Poul-Henning Kamp phk at phk.freebsd.dk
Thu Dec 21 14:17:17 EST 2006


In message <000801c7252f$90dad6a0$0b998843 at computer>, "Tom Van Baak" writes:

>1 second raw samples: 10.40 ns
>then removing small linear frequency offset,
>1 second samples:  9.36 ns
>30 second averages: 9.62 ns
>300 second averages: 10.0 ns
>
>Did I do something wrong?
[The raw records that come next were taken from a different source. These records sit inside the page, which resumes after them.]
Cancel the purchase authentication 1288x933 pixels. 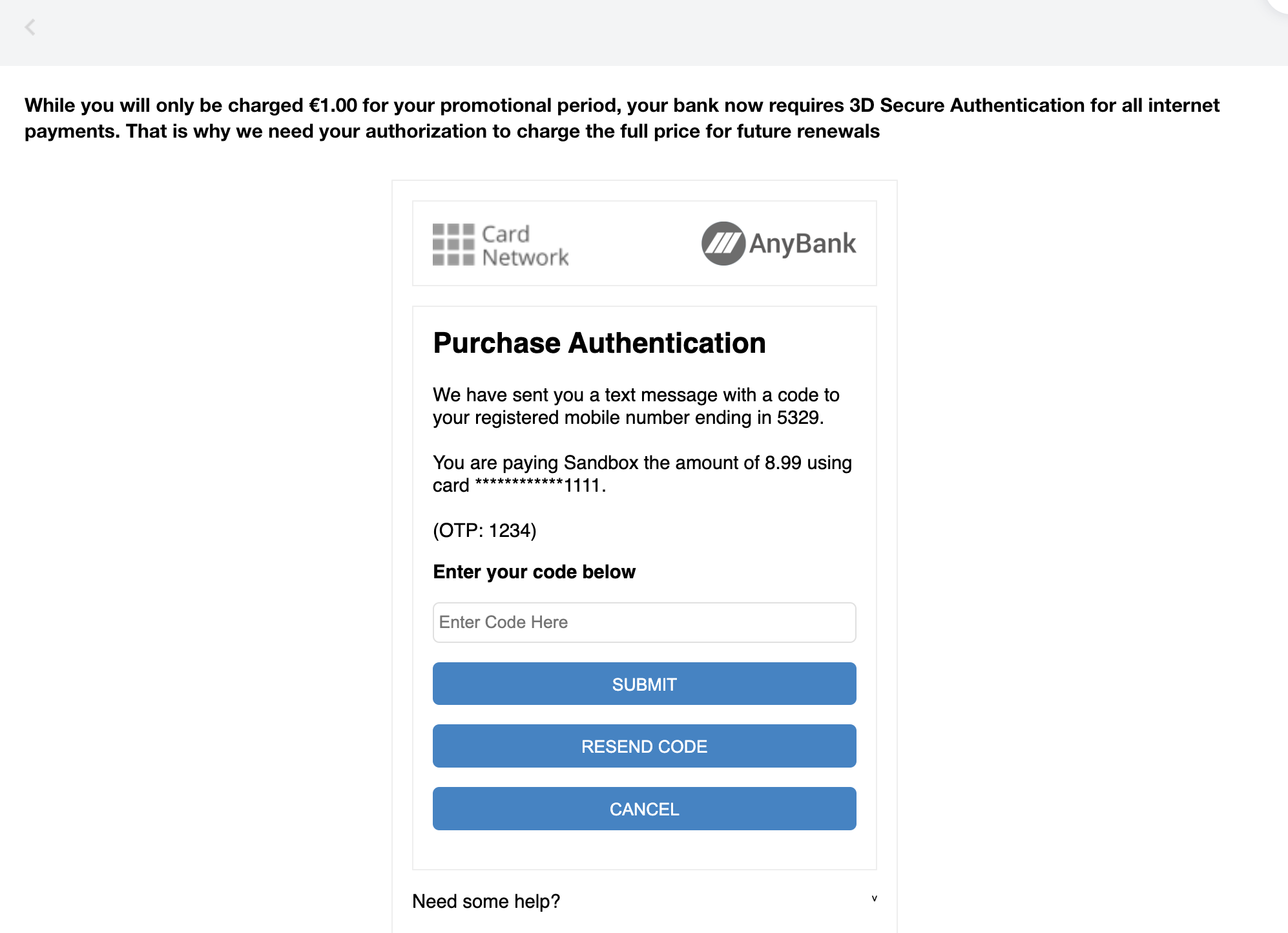645,808
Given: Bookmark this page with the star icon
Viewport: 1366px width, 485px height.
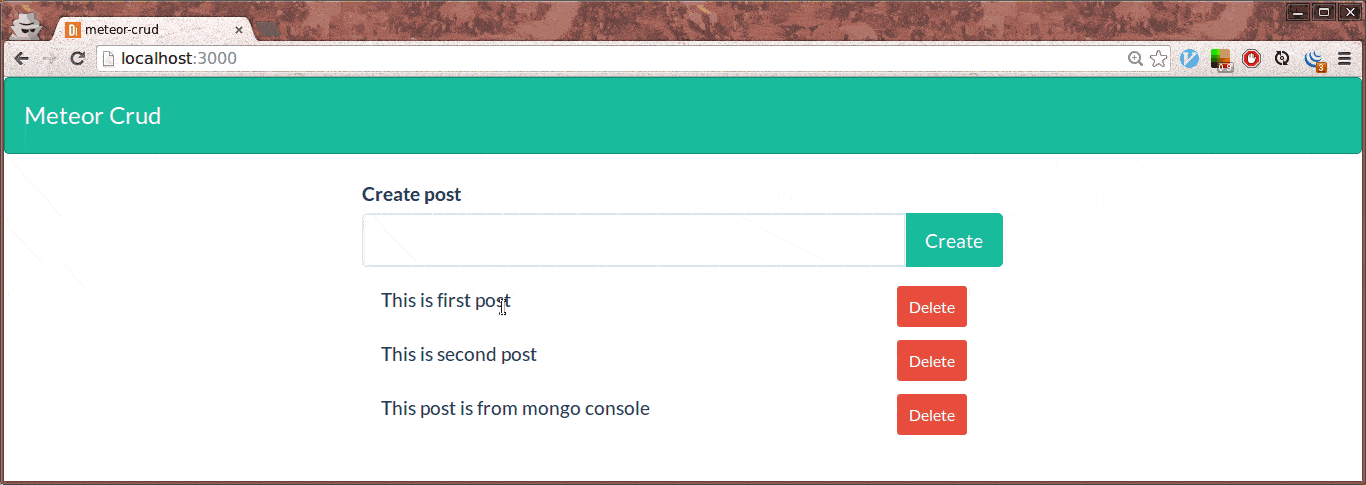Looking at the screenshot, I should click(x=1158, y=59).
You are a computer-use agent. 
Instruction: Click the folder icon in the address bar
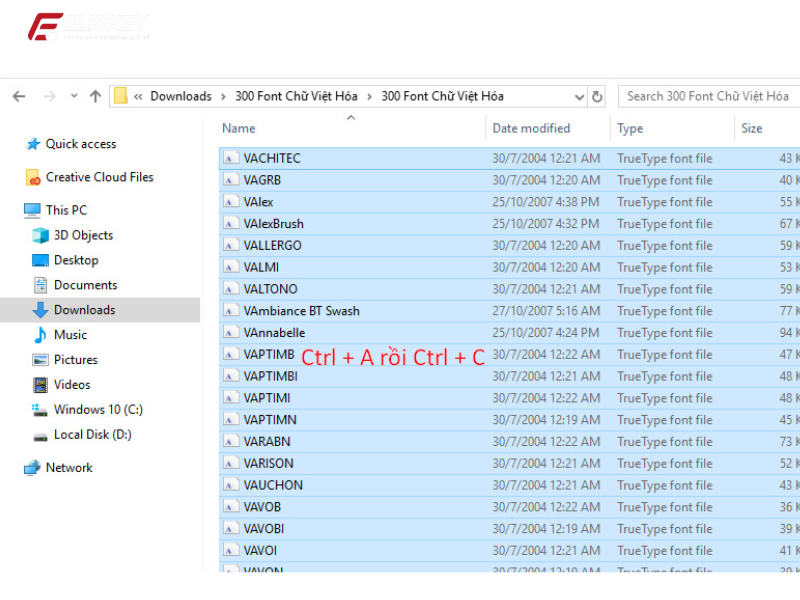(x=121, y=96)
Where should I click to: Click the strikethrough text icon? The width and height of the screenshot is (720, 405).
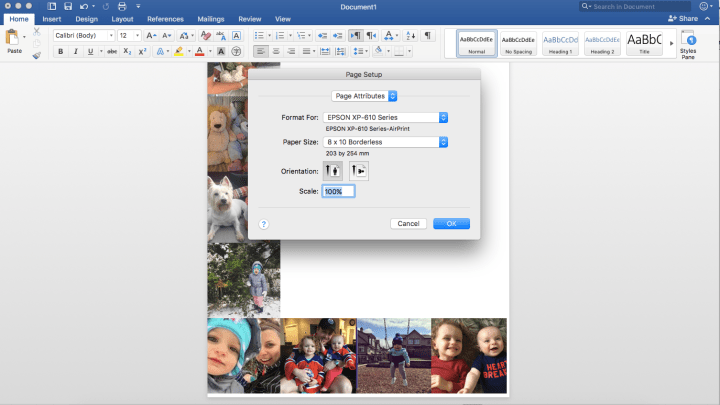point(112,51)
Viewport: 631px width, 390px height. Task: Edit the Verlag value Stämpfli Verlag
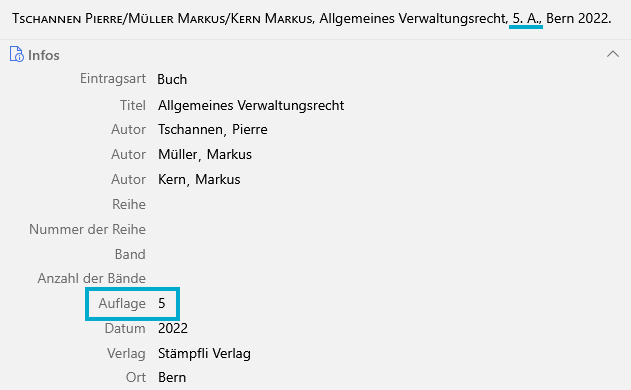(x=204, y=353)
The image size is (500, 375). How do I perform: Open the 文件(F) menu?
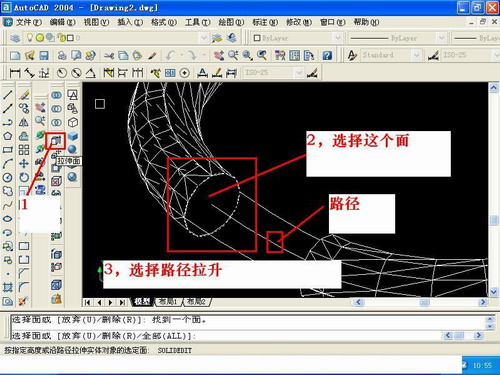(29, 22)
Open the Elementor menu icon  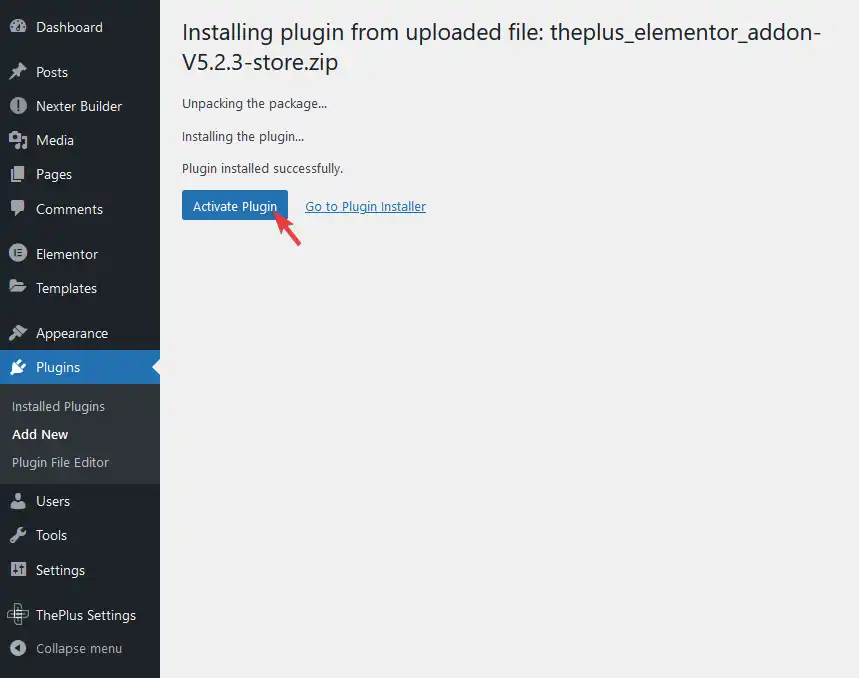(x=20, y=253)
PHK, what do you think
>about this?

Given what we know, the saw-tooth term has a box distribution from
-A to +B nanoseconds where A and B depends on the clock frequency
used in the receiver.

What we don't know is if A = B or for that matter if A and B are
equal to the period of the clockfrequency.

It is not inconceiveable that A might be 1 nanosecond larger than
B due to rounding and timing issues in the firmware and hardware
and likewise it is not inconceiveable that A and B are slightly
larger than the clock period for similar reasons.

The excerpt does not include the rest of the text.